*** Block opens ***

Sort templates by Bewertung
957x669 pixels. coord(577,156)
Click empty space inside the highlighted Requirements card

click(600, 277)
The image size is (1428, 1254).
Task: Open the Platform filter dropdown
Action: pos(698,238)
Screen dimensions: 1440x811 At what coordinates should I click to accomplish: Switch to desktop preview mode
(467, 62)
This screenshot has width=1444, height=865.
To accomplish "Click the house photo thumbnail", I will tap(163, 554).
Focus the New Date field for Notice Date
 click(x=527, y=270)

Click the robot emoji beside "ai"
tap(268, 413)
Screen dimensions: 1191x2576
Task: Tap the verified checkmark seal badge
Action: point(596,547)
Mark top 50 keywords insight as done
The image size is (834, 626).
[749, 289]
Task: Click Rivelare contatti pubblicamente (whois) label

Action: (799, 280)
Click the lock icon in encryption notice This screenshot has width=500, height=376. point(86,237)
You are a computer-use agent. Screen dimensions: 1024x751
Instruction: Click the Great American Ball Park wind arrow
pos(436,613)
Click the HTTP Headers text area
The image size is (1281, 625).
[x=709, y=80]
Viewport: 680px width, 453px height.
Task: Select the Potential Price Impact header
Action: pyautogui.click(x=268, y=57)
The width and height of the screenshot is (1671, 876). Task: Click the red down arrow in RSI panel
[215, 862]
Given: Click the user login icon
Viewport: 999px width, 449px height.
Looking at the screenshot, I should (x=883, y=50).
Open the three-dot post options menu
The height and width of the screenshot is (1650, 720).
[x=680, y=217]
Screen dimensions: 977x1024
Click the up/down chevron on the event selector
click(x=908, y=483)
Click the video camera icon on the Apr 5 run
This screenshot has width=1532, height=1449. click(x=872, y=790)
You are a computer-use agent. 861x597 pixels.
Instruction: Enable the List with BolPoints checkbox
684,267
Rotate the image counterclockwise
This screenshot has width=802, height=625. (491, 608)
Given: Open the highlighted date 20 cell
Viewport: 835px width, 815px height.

*** Block closes ***

* Required action *
All lines above with "computer" in them should be returned.

* Exercise answer *
You are a computer-use agent. Screen dimensions: 1024x751
You are a computer-use agent. 861x597 pixels.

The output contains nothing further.